Extracted data>
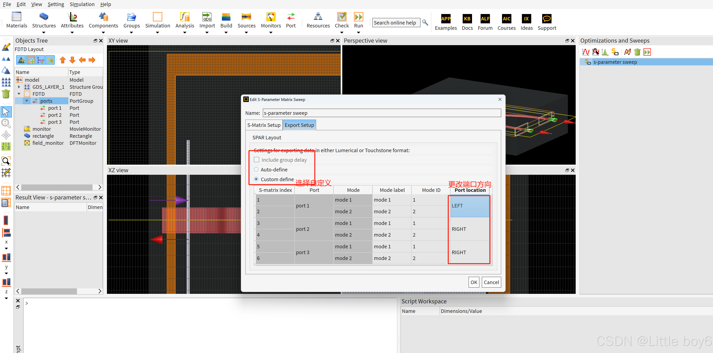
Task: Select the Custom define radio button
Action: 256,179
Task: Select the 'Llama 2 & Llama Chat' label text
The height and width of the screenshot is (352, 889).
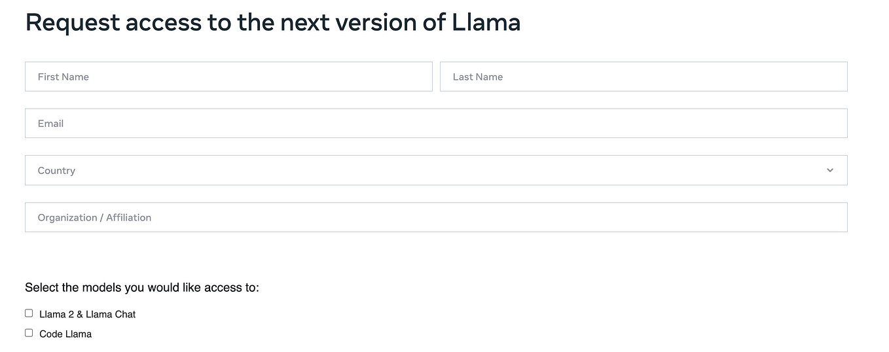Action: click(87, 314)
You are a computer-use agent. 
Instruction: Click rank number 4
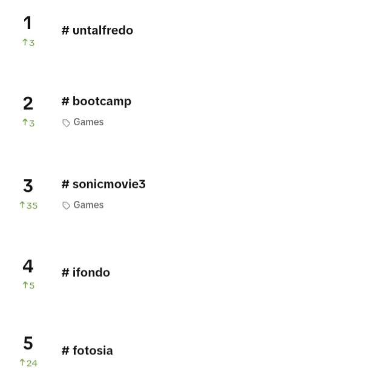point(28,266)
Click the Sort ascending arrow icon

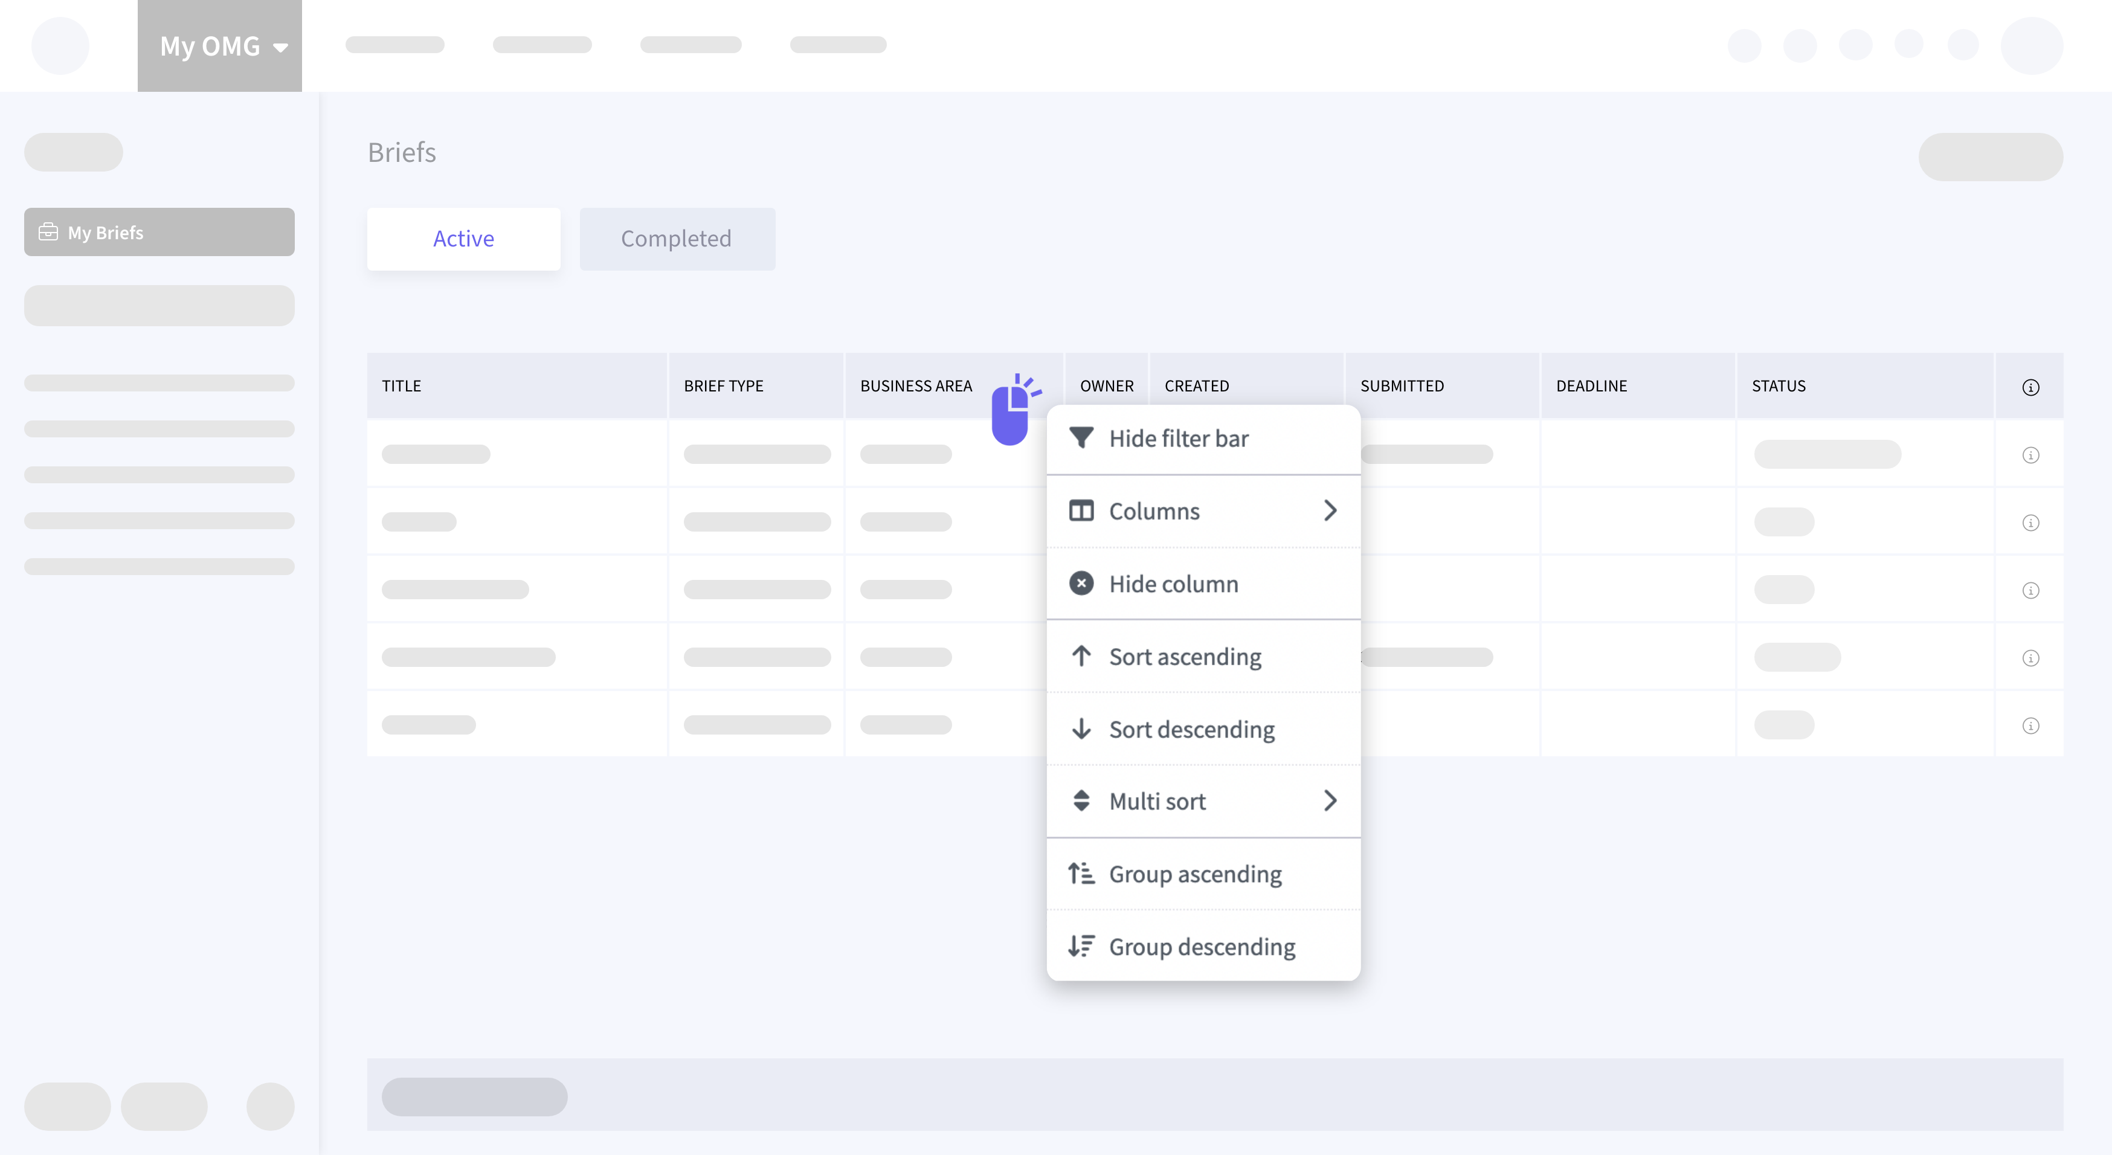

Prompt> Could you write out all of the material above again, switching "Sort ascending" to "Sort descending" and leaving everything else unchanged? Omit the pictures.

Right answer>
Task: Select the Custom define radio button
Action: 256,179
Task: Select the 'Llama 2 & Llama Chat' label text
The height and width of the screenshot is (352, 889).
Action: click(87, 314)
You are a computer-use agent. 
Instruction: Click rank number 4
point(28,266)
Click the Sort descending arrow icon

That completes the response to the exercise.